> **Task requirements**: Pick up at the line with "Open the date and time calendar menu". Write it out exactly, along with each later line through the end of the data, and nothing more.

> **Provided records**:
····················
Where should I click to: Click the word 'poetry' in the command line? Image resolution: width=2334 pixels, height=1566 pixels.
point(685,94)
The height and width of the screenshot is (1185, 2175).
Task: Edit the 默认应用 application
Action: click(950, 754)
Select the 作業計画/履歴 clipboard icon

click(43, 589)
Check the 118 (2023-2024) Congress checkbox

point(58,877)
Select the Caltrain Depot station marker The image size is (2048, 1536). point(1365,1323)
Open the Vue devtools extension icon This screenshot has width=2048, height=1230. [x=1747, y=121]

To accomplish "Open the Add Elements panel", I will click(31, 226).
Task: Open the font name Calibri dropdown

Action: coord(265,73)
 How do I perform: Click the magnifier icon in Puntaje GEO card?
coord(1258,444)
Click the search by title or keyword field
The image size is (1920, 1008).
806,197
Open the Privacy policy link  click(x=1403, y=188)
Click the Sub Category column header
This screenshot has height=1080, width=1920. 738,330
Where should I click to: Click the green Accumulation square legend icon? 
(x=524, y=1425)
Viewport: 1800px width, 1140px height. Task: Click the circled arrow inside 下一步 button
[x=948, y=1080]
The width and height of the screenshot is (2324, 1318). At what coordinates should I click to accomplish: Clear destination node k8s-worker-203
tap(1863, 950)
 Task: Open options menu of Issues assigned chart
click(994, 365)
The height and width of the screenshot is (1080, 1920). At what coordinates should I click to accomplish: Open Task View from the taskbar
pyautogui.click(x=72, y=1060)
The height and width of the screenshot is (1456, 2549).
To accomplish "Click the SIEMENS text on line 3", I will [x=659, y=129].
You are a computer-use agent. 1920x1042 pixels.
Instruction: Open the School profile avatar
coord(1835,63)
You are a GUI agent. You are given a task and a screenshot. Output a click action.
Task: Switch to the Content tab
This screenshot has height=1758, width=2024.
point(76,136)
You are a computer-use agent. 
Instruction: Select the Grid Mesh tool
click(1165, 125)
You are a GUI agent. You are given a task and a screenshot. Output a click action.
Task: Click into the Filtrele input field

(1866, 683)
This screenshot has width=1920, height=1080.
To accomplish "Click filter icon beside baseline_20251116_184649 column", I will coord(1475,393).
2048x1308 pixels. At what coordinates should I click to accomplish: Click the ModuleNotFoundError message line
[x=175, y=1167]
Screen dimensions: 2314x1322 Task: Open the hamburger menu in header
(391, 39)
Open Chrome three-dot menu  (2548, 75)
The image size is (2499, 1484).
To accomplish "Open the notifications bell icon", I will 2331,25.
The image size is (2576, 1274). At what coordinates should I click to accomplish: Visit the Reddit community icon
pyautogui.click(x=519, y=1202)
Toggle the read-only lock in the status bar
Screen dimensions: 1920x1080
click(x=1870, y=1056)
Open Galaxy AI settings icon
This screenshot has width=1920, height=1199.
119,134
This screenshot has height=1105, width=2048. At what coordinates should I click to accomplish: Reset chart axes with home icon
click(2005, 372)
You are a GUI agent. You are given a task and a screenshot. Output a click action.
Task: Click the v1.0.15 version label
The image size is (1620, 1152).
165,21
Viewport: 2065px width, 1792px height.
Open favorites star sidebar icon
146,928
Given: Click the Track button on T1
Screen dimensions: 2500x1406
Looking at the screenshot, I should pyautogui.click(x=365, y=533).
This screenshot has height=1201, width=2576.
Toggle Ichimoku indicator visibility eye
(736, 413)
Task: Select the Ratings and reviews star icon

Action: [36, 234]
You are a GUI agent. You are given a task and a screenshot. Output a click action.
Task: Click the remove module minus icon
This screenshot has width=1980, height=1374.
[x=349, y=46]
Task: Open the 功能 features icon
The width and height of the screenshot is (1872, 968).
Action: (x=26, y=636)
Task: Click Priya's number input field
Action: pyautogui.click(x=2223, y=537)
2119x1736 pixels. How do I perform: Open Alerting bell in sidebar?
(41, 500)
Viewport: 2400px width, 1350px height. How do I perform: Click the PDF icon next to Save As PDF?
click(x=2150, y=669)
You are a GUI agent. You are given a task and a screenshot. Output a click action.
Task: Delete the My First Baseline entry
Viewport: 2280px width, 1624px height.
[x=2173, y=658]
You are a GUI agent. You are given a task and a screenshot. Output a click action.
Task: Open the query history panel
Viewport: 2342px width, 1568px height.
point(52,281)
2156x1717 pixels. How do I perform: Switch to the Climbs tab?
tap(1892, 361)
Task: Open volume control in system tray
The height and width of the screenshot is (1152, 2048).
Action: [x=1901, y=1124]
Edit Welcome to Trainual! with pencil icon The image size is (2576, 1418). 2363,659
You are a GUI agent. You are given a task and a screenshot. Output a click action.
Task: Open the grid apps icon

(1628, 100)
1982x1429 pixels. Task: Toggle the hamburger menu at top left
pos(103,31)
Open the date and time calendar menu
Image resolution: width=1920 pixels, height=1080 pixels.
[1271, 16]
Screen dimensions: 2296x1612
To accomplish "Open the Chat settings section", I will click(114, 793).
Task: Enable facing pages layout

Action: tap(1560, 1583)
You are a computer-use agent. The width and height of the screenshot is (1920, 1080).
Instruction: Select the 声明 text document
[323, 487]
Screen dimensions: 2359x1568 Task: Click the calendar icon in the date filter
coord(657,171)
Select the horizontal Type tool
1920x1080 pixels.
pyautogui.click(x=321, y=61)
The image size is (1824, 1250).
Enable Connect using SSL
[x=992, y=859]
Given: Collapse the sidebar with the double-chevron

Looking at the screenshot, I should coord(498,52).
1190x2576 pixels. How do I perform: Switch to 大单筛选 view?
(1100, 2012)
····················
> **Finished exercise**:
Open the date and time calendar menu
Image resolution: width=1920 pixels, height=1080 pixels.
[1271, 16]
Screen dimensions: 2296x1612
To accomplish "Open the Chat settings section", I will click(114, 793).
Task: Enable facing pages layout

Action: tap(1560, 1583)
You are a computer-use agent. The width and height of the screenshot is (1920, 1080).
Instruction: Select the 声明 text document
[323, 487]
Screen dimensions: 2359x1568 Task: Click the calendar icon in the date filter
coord(657,171)
Select the horizontal Type tool
1920x1080 pixels.
pyautogui.click(x=321, y=61)
The image size is (1824, 1250).
Enable Connect using SSL
[x=992, y=859]
Given: Collapse the sidebar with the double-chevron

Looking at the screenshot, I should coord(498,52).
1190x2576 pixels. How do I perform: Switch to 大单筛选 view?
(1100, 2012)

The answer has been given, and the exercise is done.